A droite, jeune fille somali. A gauche, deux jeunes filles gallas. Vers 1888 (Ethiopie).
Edouard Joseph Bidault de Glatigné.
© BnF, département Cartes et plans, Société de géographie.
Il suffit, par exemple, de se placer devant les superbes photographies d’un certain Edouard-Joseph Bidault de Glatigné, prises à Harar, dans la Corne de l’Afrique, pour vouloir aussitôt en savoir plus sur lui : « On a assez peu d’informations sur ce descendant d’une vieille famille de la Mayenne. On sait qu’il a ouvert un studio photographique à Aden en 1878 et qu’il est resté presque dix ans dans la région. On sait aussi qu’il a rencontré le poète Arthur Rimbaud.
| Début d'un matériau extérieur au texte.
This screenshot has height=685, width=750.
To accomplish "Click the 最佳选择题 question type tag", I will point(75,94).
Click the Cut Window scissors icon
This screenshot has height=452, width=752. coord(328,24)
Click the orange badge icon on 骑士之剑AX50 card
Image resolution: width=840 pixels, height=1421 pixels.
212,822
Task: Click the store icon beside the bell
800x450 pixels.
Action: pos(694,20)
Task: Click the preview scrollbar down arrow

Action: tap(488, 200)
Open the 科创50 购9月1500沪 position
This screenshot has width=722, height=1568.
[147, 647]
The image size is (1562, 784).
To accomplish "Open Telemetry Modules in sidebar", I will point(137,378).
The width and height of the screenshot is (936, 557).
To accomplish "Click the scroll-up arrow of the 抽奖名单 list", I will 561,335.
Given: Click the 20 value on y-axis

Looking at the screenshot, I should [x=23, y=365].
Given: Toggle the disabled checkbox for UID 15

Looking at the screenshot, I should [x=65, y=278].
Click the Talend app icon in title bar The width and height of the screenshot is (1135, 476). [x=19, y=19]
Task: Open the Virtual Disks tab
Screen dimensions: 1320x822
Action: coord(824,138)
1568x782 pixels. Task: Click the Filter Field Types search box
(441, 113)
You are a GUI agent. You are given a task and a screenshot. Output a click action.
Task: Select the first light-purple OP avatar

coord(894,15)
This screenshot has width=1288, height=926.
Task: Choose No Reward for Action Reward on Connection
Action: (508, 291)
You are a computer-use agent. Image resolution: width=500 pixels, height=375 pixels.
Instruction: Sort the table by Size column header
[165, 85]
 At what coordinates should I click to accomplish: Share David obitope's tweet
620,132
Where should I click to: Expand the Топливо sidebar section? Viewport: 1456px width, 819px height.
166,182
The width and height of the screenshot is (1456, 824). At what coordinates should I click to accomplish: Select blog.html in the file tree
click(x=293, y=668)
En 1888, Rimbaud parle dans ses lettres d’un certain Bidault, qu’il décrit comme ‘un esprit rêveur qui passe ses journées en contemplation et à faire de la photographie’. Nous possédons une centaine de clichés de Bidault de Glatigné dont une vingtaine de portraits parmi les plus respectueux des populations photographiées ». Et parmi les plus réussis de l’exposition comme en témoigne ce cliché représentant 3 jeunes filles, l’une somali, les deux autres gallas, « une composition exemplaire, poursuit Olivier Loiseaux, avec notamment ces drapés à l’antique de toute beauté ». Même émotion, encore, devant ces photographies rapportées du Cap-Horn où les membres de la mission conduite par le capitaine de frégate Louis-Ferdinand Martial ont immortalisé quelques Fuégiens que l’on devine apeurés, fragiles. Images crépusculaires d’un monde effectivement en voie de disparition.
Un regard attentif
Regards sur un monde en changement est justement l’intitulé de la deuxième partie de l’exposition. « Car, précise son commissaire, si la Société de géographie s’intéresse à tous les projets d’exploration, elle est en même temps attentive aux profonds bouleversements que connaît le monde, sous toutes les latitudes ». Révolution industrielle, découverte de gisements de matières premières, développement des voies de transports, toutes ces mutations ont fait l’objet de précieux témoignages. L’Italien Giorgio Sommer est là pour rendre compte des transformations à pas de géant de la ville de Naples. A New York, August Loeffler photographie le chemin de fer aérien qui est construit dans Manhattan, jouant avec bonheur de ces lignes qui redessinent la physionomie de la ville. « On a vraiment des images d’une modernité incroyable, remarque Olivier Loiseaux. On sent que les perspectives nées de ces géométries industrielles les fascinent ».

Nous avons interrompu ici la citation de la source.